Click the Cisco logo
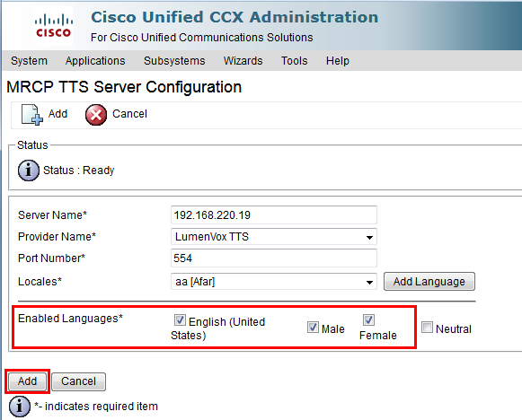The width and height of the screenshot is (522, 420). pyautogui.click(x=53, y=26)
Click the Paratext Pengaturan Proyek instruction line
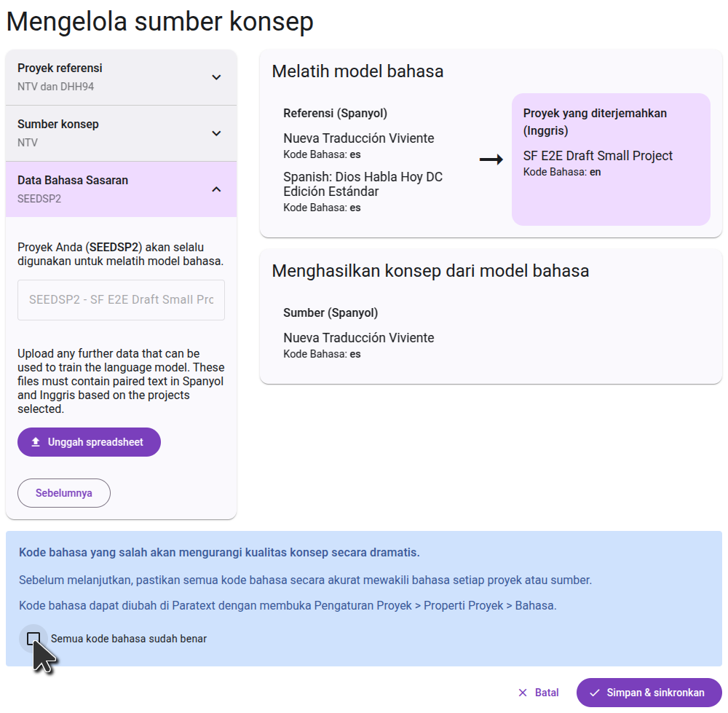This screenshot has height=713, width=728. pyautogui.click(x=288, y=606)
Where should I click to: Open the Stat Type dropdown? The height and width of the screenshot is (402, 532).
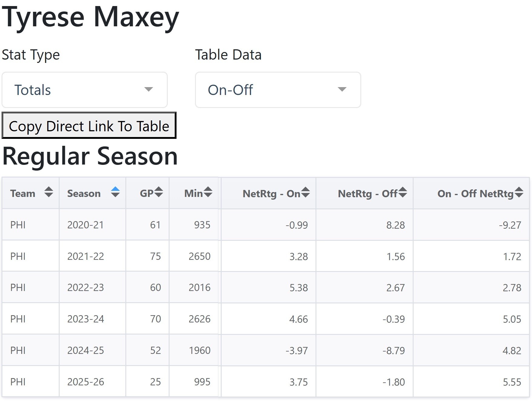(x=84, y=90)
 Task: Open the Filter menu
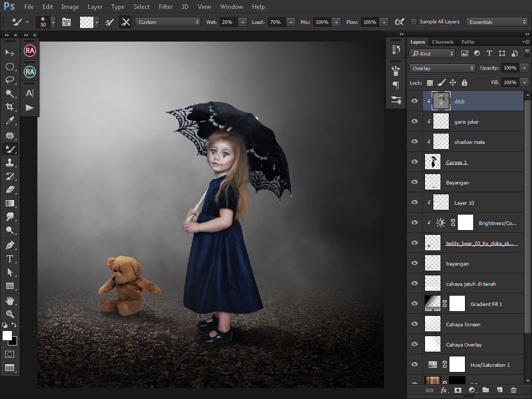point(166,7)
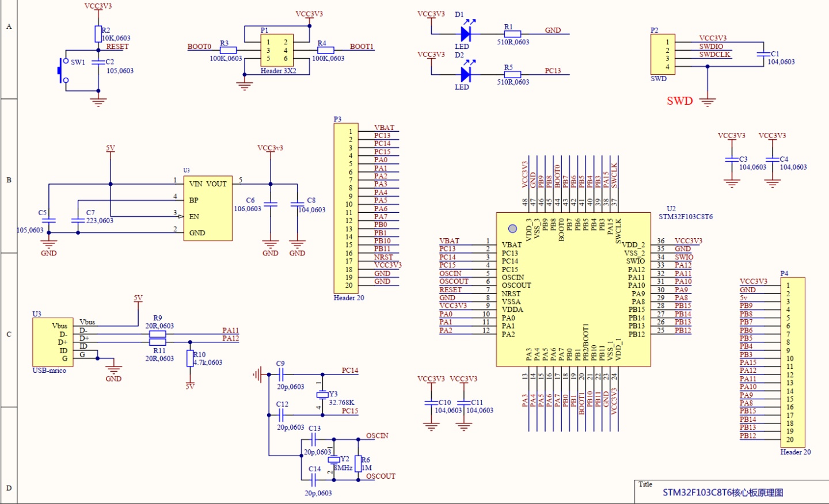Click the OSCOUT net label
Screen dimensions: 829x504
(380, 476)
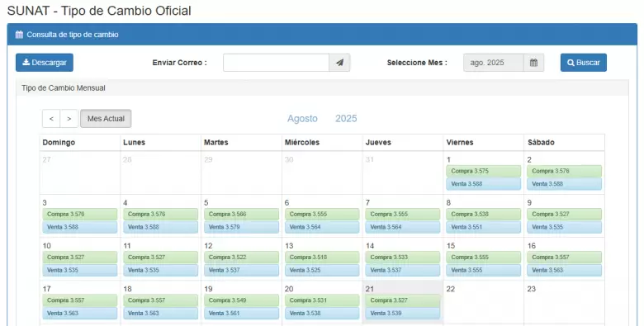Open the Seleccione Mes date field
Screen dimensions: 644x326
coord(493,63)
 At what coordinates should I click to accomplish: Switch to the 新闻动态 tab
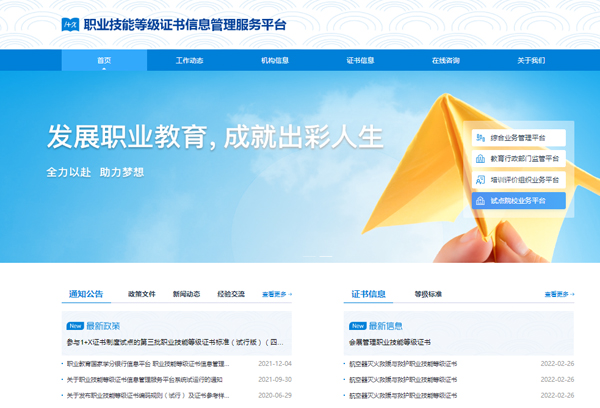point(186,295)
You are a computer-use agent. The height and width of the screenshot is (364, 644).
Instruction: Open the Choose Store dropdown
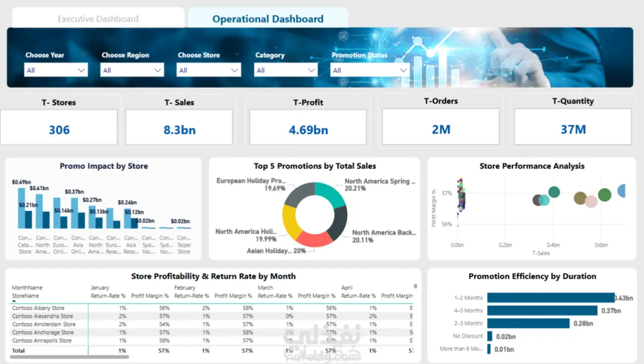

* * *

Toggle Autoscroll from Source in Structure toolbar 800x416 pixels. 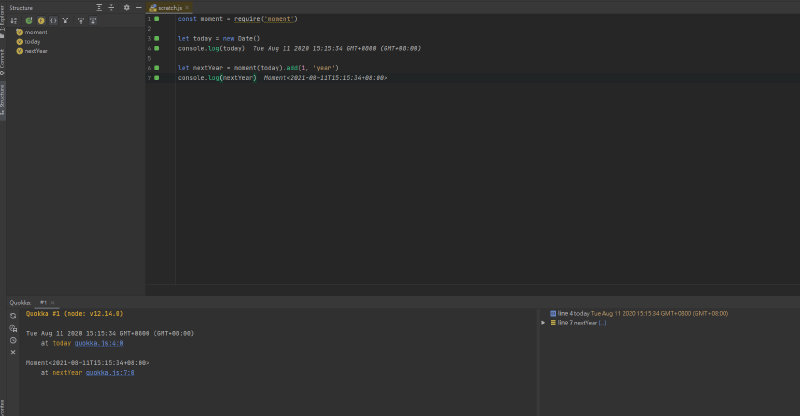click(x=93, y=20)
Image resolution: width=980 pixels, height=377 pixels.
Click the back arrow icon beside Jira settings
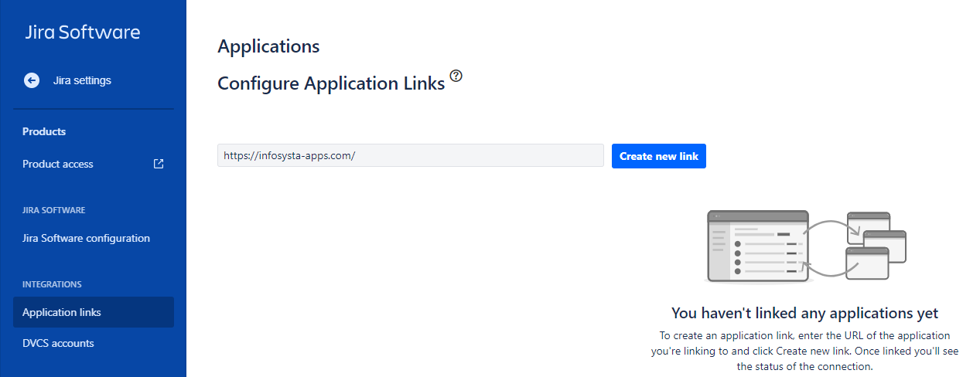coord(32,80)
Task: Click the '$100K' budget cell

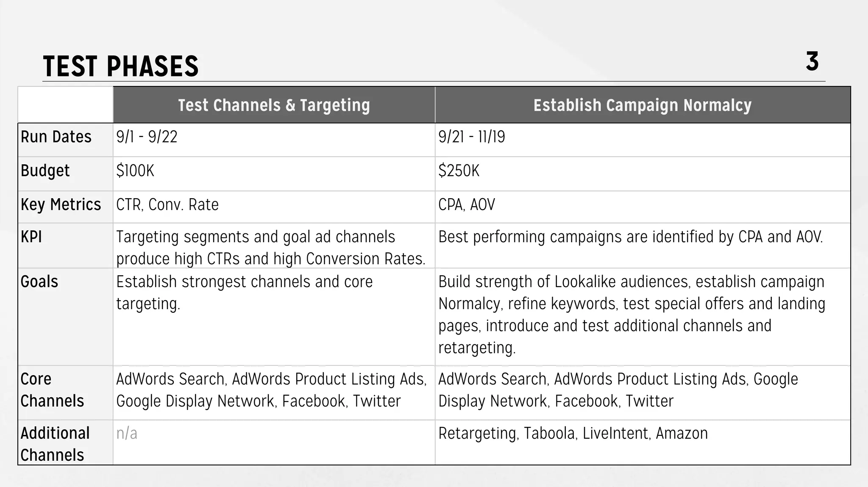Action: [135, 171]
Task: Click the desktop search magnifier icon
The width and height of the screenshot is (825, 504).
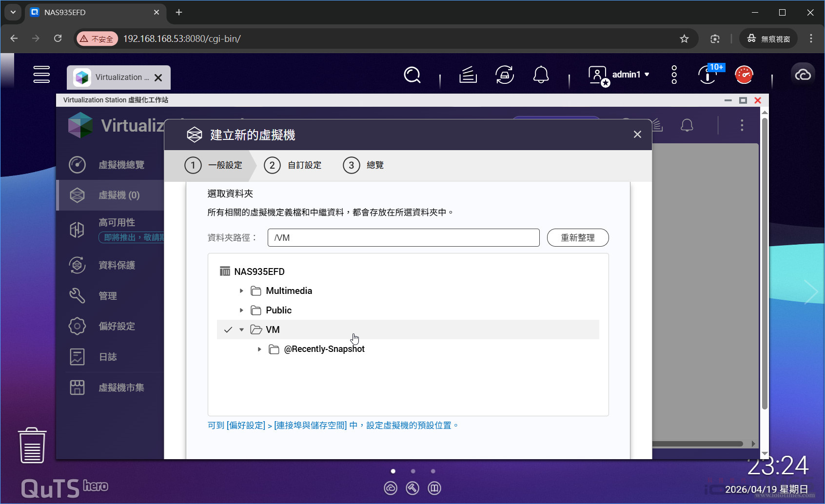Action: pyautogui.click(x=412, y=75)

### PROBLEM DESCRIPTION
Within the listing above, extract exactly the lines that run from the one containing "Task: Open the Filter menu" through the one containing "You are a computer-use", excluding any pictures.

### PROBLEM SOLUTION
 Task: Open the Filter menu
point(166,7)
Click the OSCOUT net label
Screen dimensions: 829x504
(380, 476)
Open the Seleccione Mes date field
Screen dimensions: 644x326
coord(493,63)
 At what coordinates should I click to accomplish: Switch to the 新闻动态 tab
point(186,295)
You are a computer-use agent. The height and width of the screenshot is (364, 644).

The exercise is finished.